In terms of recovery, the Foundation said (here) that “unlike adult patients, children don’t usually have to fight other issues like chronic kidney disease, diabetes, or high blood pressure. Their bodies are much healthier and have more energy to use for recovery.”

This notion was supported by Dr Justin Godown (here), Assistant Professor of Pediatrics in Tennessee at Monroe Carell Jr. Children’s Hospital at Vanderbilt. In a phone interview, Godown told Reuters data showed children diagnosed with myocarditis were only briefly affected. It “kind of resolves on its own,” he said.

However, we do not yet know the long-term outcomes. “People who get it tend to do relatively well and have fairly benign courses. Does that mean that we know what their long-term outcomes are going to be from that? We don’t,” he said. “We just don’t have that data yet.”

Dr Matt Oster (here), Centers for Disease Control and Prevention (CDC) expert Director of the Children’s Cardiac Outcomes Research Program at Sibley Heart Center in Atlanta, Georgia shared similar thoughts with Reuters via email.

“Myocarditis after COVID-19 vaccine has less occurrence of heart failure and has a milder acute clinical course,” said Oster. The physician said “short-term outcomes of myocarditis after COVID-19 vaccine are much better than those of typical viral myocarditis”. As far as long-term outcomes go, he said that studies were ongoing.

On July 1, 2021, Harvard Health reported that most cases had been mild. “Experts are still gathering information, but as of this writing, 79% of teens and young adults who experienced this had recovered,” it said (here).

Guidance (here) from the CDC says that instances of myocarditis after receiving the COVID-19 vaccine are rare.

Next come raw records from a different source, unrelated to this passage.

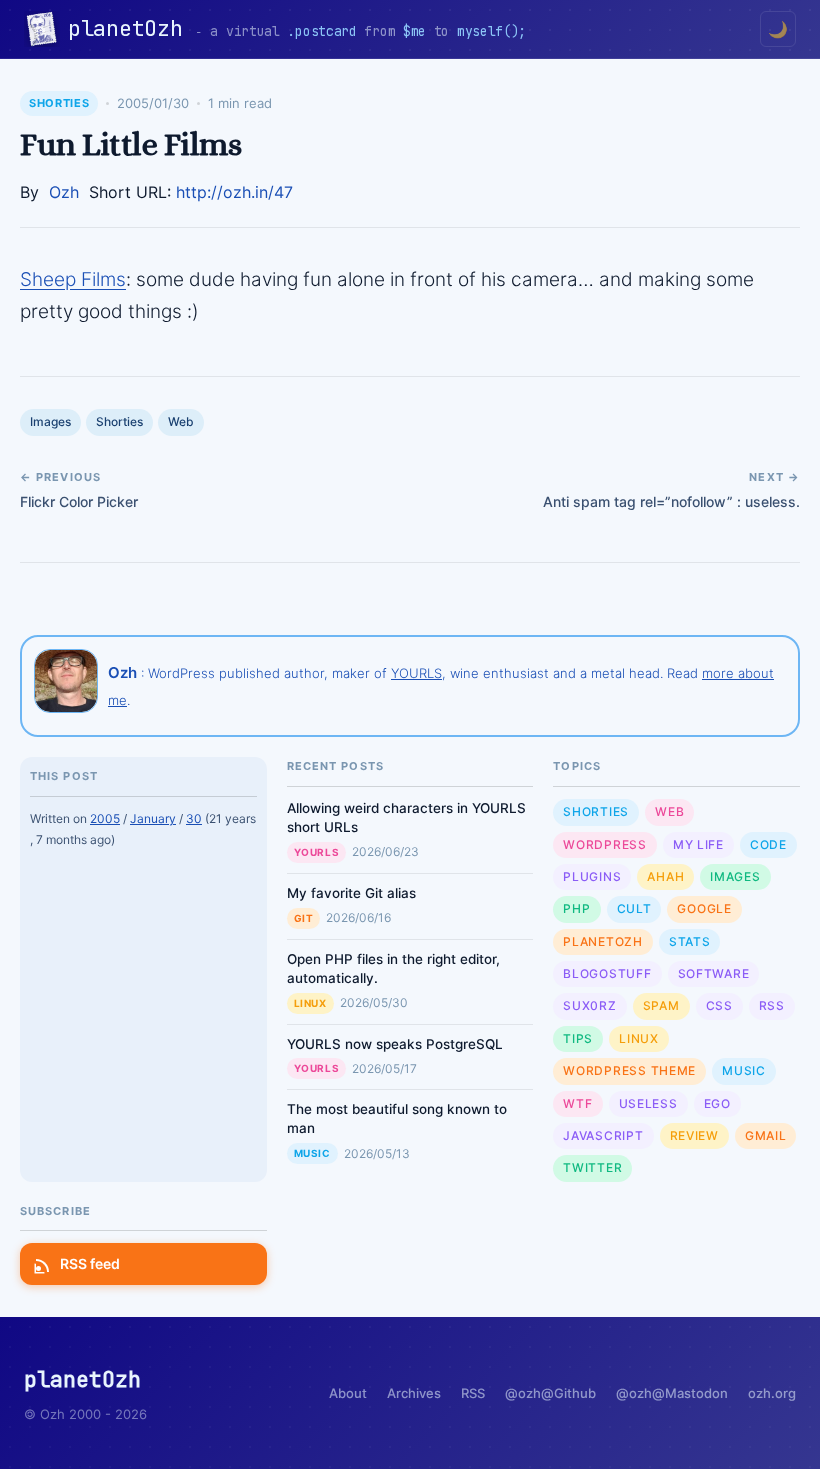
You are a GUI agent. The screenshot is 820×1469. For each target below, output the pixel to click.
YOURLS (416, 673)
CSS (719, 1005)
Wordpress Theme (629, 1070)
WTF (577, 1103)
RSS (772, 1005)
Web (181, 421)
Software (714, 973)
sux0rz (589, 1005)
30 (194, 818)
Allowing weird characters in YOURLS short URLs (406, 817)
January (153, 818)
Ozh (64, 192)
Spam (661, 1005)
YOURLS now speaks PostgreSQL (395, 1044)
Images (50, 421)
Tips (578, 1038)
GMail (766, 1135)
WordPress (604, 844)
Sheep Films (73, 279)
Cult (634, 908)
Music (312, 1153)
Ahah (665, 876)
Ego (717, 1103)
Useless (648, 1103)
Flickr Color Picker (79, 501)
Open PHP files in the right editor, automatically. (393, 968)
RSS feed (90, 1263)
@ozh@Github (550, 1393)
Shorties (59, 103)
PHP (576, 908)
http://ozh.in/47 (234, 192)
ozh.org (772, 1393)
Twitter (592, 1167)
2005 (105, 818)
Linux (310, 1003)
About (348, 1393)
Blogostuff (607, 973)
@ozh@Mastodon (672, 1393)
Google (704, 908)
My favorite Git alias (351, 893)
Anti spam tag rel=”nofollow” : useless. (671, 501)
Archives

The CDC reports that “Myocarditis and pericarditis have rarely been reported, especially in adolescents and young adult males within several days after COVID-19 vaccination.”

Studies (here) (here) have shown the myocarditis symptoms usually resolve quickly.

Similar recovery findings were reported in an article published by Hackensack Meridian Health seen here .

Cardiologist Brett Sealove, Chief of cardiology at Jersey Shore University Medical Center (here) said in a contribution to the publication that in his experience, “The vast majority of these cases recover on their own.”

Fellow contributor Dr Meghan Tozzi (here), a pediatric cardiologist at the Joseph M. Sanzari Children’s Hospital at Hackensack University Medical Center found cases in children were “a rather mild version of myocarditis that develops after vaccination.” She said “children tend to bounce back quickly, get better on their own and return to school in a few days.” She recommended COVID-19 vaccines as “the risk for myocarditis from the vaccine is very small and expected to be an even lower risk in the five- to 11-year-old age group.”

A CDC page updated Nov. 12, 2021, says “Most patients with myocarditis or pericarditis who received care responded well to medicine and rest and felt better quickly.”

It advised anyone who develops the condition to consult with their doctor and that more information will be shared as it becomes available (here).

Martha Sharan, from the CDC’s Vaccine Task Force for COVID Response, told Reuters via email, “For the cases reported after mRNA COVID-19 vaccination, most who presented to medical care have responded well to medications and rest.”

She shared a CDC report that shows that after 3 months 91% of cardiologists reported that patients with myocarditis after receiving the COVID-19 were “fully or probably recovered” (page 22, here ).

In August 2021, the public health agency advertised for a survey aiming to follow up on myocarditis cases post COVID-19 vaccination (here).


Missing context. From what is known so far, many of those who develop myocarditis following COVID-19 vaccinations recover.